Mismatched libidos?

iVillage Member
Registered: 05-26-2003
Mismatched libidos?
6
Thu, 01-26-2012 - 12:58am
My husband and i have been married for a little over a year, been together for four. We lived together for a little over a year before getting married. Our sex life had slowed down long before we got married. My husband thinks we should be having sex like when we first met. I told him its natural to have it slow down after you're with someone for a while. He doesn't agree. He claims all these people he knows are having sex all the time. I told him they're probably lying. He said well why would they have to lie? I said to make themselves look better duh! But I worry because I truly feel we are mismatched in this dept. To him, with me, sex = love, so if Im not having sex with him, Im not showing him love. Il love him, but I rarely have the desire to have sex. And when we do have sex, I get frustrated. He doesn't listen to me when I tell him what I like or how I like it. And I don't know if it's just the way he is, or if it's a product of him having been much more sexually active than me, but it's extremely hard to get him off. That's the other reason I get frustrated. I get an o and then I'm pretty much ready to be done and he's not even close and wants to keep going. Not only that, but as he keeps going he had to do all these different positions because missionary hurts his back and it seems only certain feelings will get him off. I dont like all the different positions and they dont feel good but i dont want to hurt his feelings telling him that. Most of the time I just end up giving him oral, even though that s frustrating too, but I know I can eventually get him off whereas sometimes with intercourse he will just keep going and it never happens. It's pretty frustrating. I love him and I'm not gonna give up, but any suggestions welcome! L
iVillage Member
Registered: 08-01-2006
Thu, 01-26-2012 - 10:50am

Well, I can't believe that all these people that tell him they have sex are lying. Have you talked to you dr/gyn about these issues you have? Do you like sex? For some people it could slow down and for others it stays the same or increases. It all depends on the people involved.
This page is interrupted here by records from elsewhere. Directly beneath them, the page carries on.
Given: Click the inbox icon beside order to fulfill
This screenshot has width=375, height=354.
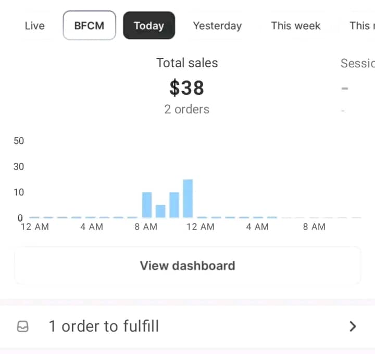Looking at the screenshot, I should pos(23,326).
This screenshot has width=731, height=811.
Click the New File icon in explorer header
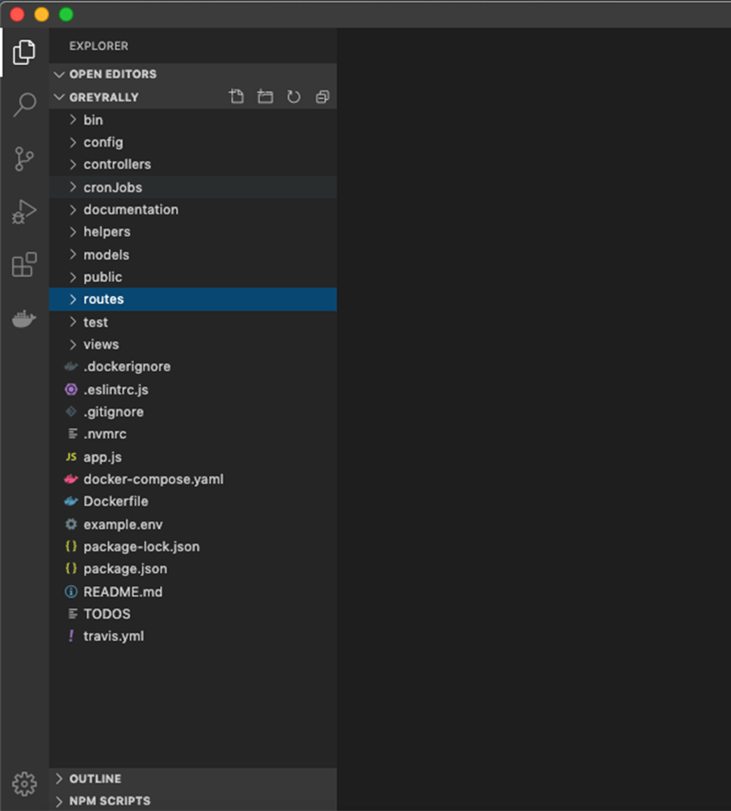coord(236,97)
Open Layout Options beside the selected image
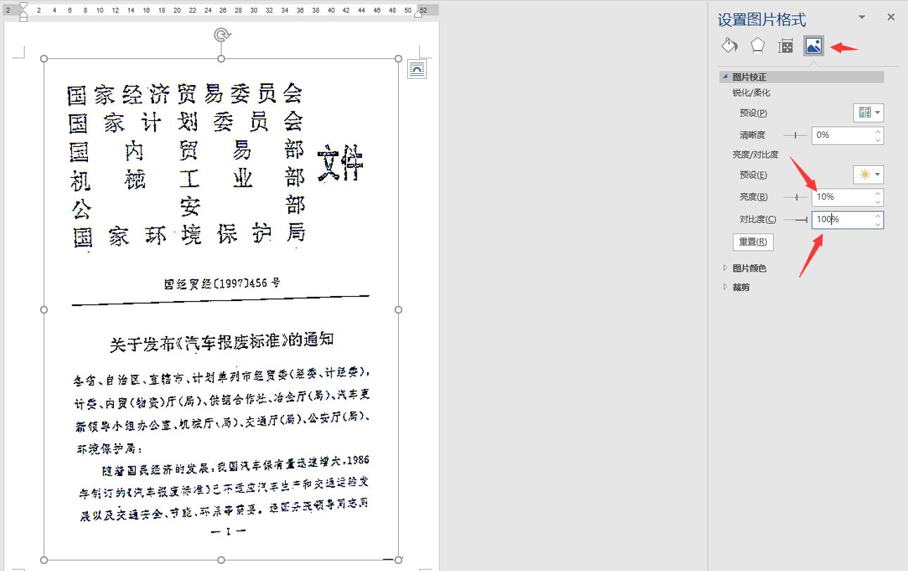This screenshot has height=571, width=908. coord(417,68)
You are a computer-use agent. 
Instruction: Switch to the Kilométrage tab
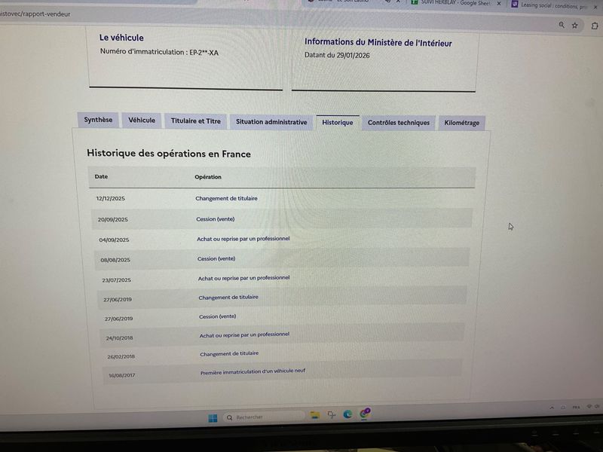pyautogui.click(x=462, y=123)
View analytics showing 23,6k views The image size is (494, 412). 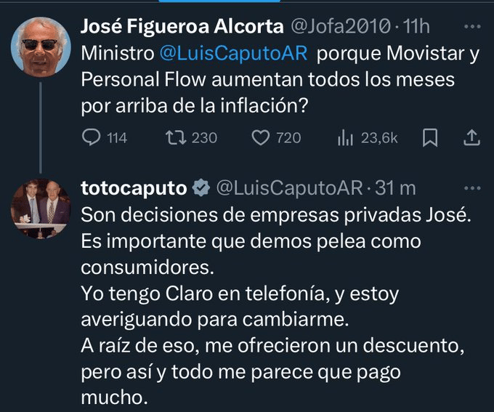pos(368,138)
I do think it is a problem that needs to be addressed sooner, rather than later, otherwise, it's just going to cause more problems in the marriage.

Do you spend a lot of time on foreplay? If not, then you need to. Sex isn't just about intercourse/wham-bam-thank you ma'am. It's about being together and having fun. As for him not "listening" to you when you tell him what you like/don't like, then you really need to talk to him outside the bedroom. What other positions does he like that you don't? Has it always been like this?



28999825.jpg picture by nhgal2006

iVillage Member
Registered: 05-26-2003
Thu, 01-26-2012 - 11:54am
Well Im sure not ALL of them are lying, but I'm sure some of them are cuz he claims every couples he knows claims they have sex all the time. And I do tell him what I like and don't like outside of the bedroom. He'll do it the next time and then just go back to his old ways. I do agree on the foreplay and that's a big thing for me, and something we've talked about outside the bedroom but again it happens once then goes back to the old.

I have talked to my doctor and they said nothing is wrong. My husband thinks my birth control could be doing it but my doctor said unlikely for the type I have.
iVillage Member
Registered: 08-01-2006
Fri, 01-27-2012 - 3:39pm

Next time your husband tries to rush things you stop him. He will continue to get his way because you allow it to happen. Most women do not orgasm from itnercourse, so he needs to be sure to spend lots of time on foreplay and you should be satisfied before moving on to his. Sounds like he doesn't really care if you get off or not.



28999825.jpg picture by nhgal2006

iVillage Member
Registered: 01-03-2007
Mon, 01-30-2012 - 10:04am

Well, firstly, one couple's frequency of sex is not another's. Just because so-and-so does it 5 times a week doesn't mean that is what is right for you. And I have to agree with BL, it does seem at least from what you've said, that he isn't necessarily interested in your pleasure. What do you think the difference between you having IC and giving him oral, as to why he takes so long? Has he always been like that? Is it possible that he thinks the longer it takes the more pleasure that you will get? Do you guys just have straight intercourse, or are there other things that you do? Do you ever indulge in any sexual fantasies? Do you flirt with him, or he you at all?

iVillage Member
Registered: 09-27-2006
Sun, 03-04-2012 - 12:56pm
iVillage Member
Registered: 03-27-2012
Tue, 03-27-2012 - 11:28pm
Over the years my DH and I have had different libidos! For a change we are totally on the same page! There were times when he was very selfish not listening to my needs! I ended up showing him what I wanted by placing his hands on my vagina or on my nipples! He finally gets it that I have needs and desires too! I have to admit that I didn't give in to everything because he wasn't satisfying me. I used to make love in the dark when all he wanted was to see me fully naked and he was willing to satisfy me! I know this sounds crazy but it's true! We both had to learn what turns each other on even after almost 30 years of marriage! He still goes crazy seeing me naked! Compromise is key!